Excerpt to read:
The Sensex closed at 81,667, up 944 points or 1.2 per cent, while the Nifty ended at 25,088, gaining 263 points or 1.06 per cent. Both indices posted their best single-day gains since November 26, 2025 and the strongest post-Budget-day performance since February 2022.
 
The total market capitalisation of BSE-listed companies rose by ₹4.4 trillion to ₹455 trillion, after a ₹9.4 trillion wipeout a day earlier.
 
The latest rebound in domestic equities comes even as global markets witnessed a selloff, triggered by concerns around artificial intelligence (AI)-led valuations and heightened volatility in precious metals. Market experts said India, having underperformed the recent AI- and commodities-driven global rally, could emerge as a contrarian bet if the global riskoff sentiment deepens.
 
 
Heavyweights led the recovery, with gains in Reliance Industries, Larsen & Toubro, and ICICI Bank driving the Sensex higher. Reliance Industries jumped 3.3 per cent, emerging as the biggest contributor to index gains after sliding 3.6 per cent on Budget day. ICICI Bank rose 1.4 per cent, making it the second-largest contributor, even though the stock had declined 2.3 per cent over the previous two sessions. Shares of Larsen & Toubro advanced on optimism around the government’s capital expenditure push outlined in the Budget.
 
“We see the Budget as incrementally positive for the Indian economy-oriented stocks, which is our preferred theme for 2026. While we already like consumption (autos, staples, consumer internet), the Budget is also supportive of capex,” said Kunal Vora, director – head of India equity research analyst, BNP Paribas.
 
Analysts said key positives from the Budget were prioritising infrastructure and manufacturing while maintaining fiscal discipline.
 
“The Union Budget for 2026-27 (FY27) stuck to its fiscal deficit consolidation path with FY27BE (BE stands for budget estimates) fiscal deficit pegged at 4.3 per cent and debt-to-GDP (gross domestic product) at 55.6 per cent. This is 10 basis points (bps) and 50 bps lower than FY26RE (RE stands for revised estimates), respectively… the overall assumptions/targets look credible and achievable,” said Suresh Ganapathy, managing director (MD) and head of financial services research, Macquarie.

Material provided:
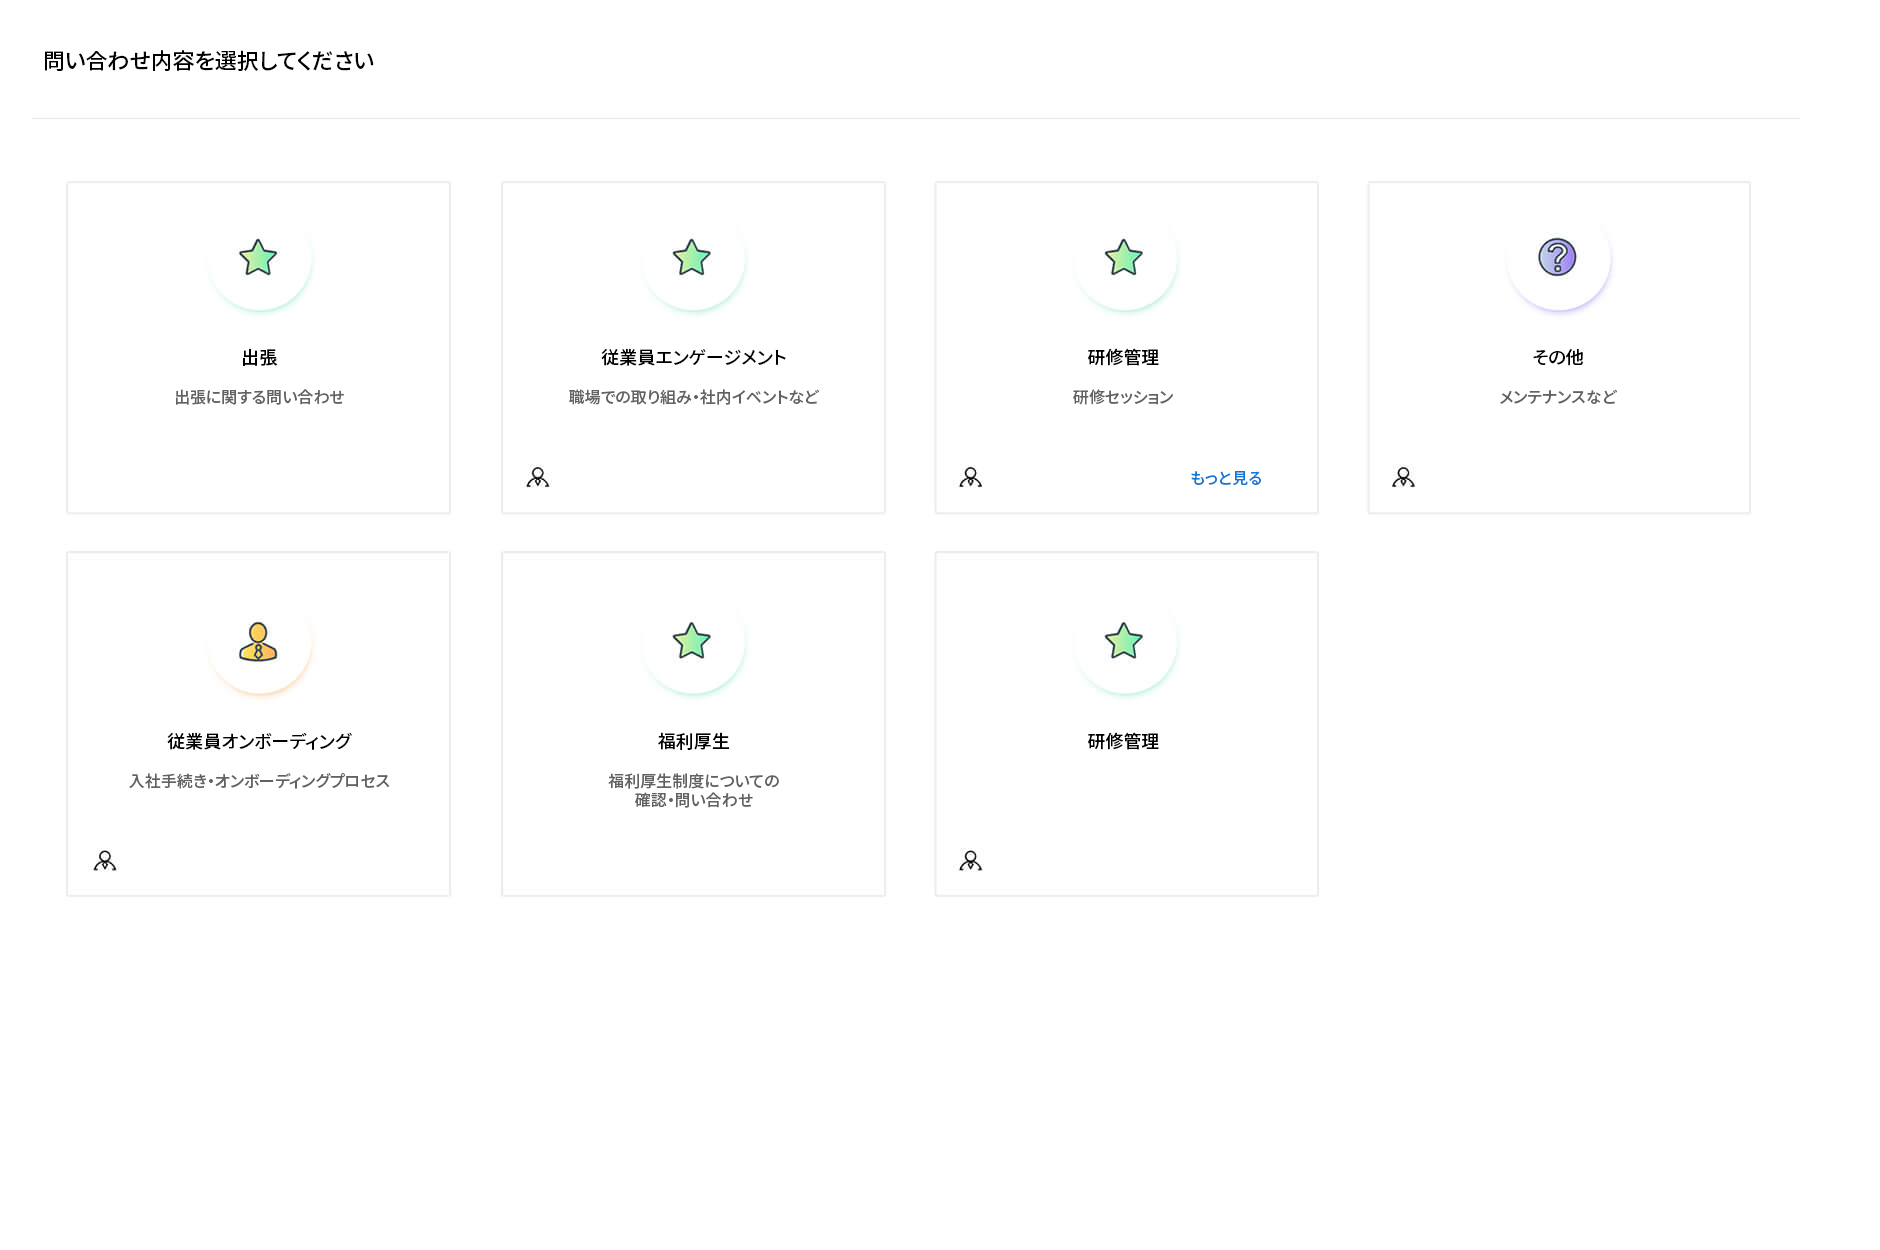The height and width of the screenshot is (1250, 1880).
Task: Click the star icon on the 福利厚生 card
Action: pyautogui.click(x=693, y=644)

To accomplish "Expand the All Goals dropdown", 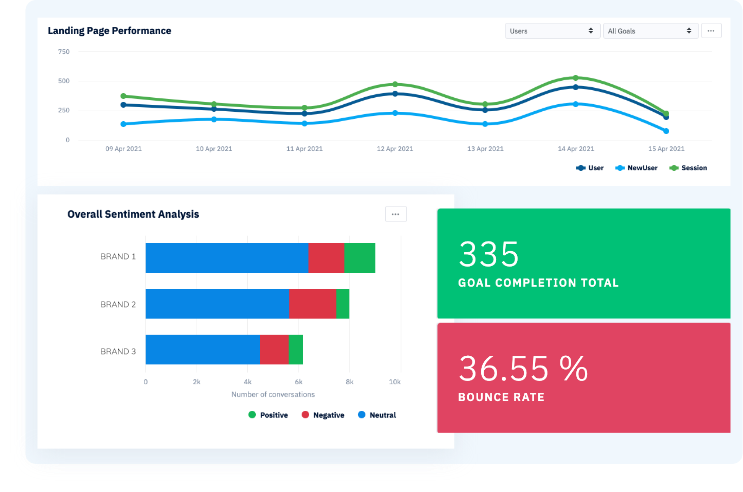I will pos(649,31).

Task list:
a) Answer these from the market report, one answer a line marked like its question:
(i) At what level did the Nifty close?
(ii) What did the total market capitalisation of BSE-listed companies rise to?
(iii) At what figure was the FY27BE fiscal deficit pegged?
b) Rewrite the market report starting with "Heavyweights led the" and going on through "in the Budget.", swapping "Reliance Industries" for "RIL" at every occurrence.

Answers given:
a)
(i) 25,088
(ii) ₹455 trillion
(iii) 4.3 per cent

b)
Heavyweights led the recovery, with gains in RIL, Larsen & Toubro, and ICICI Bank driving the Sensex higher. RIL jumped 3.3 per cent, emerging as the biggest contributor to index gains after sliding 3.6 per cent on Budget day. ICICI Bank rose 1.4 per cent, making it the second-largest contributor, even though the stock had declined 2.3 per cent over the previous two sessions. Shares of Larsen & Toubro advanced on optimism around the government’s capital expenditure push outlined in the Budget.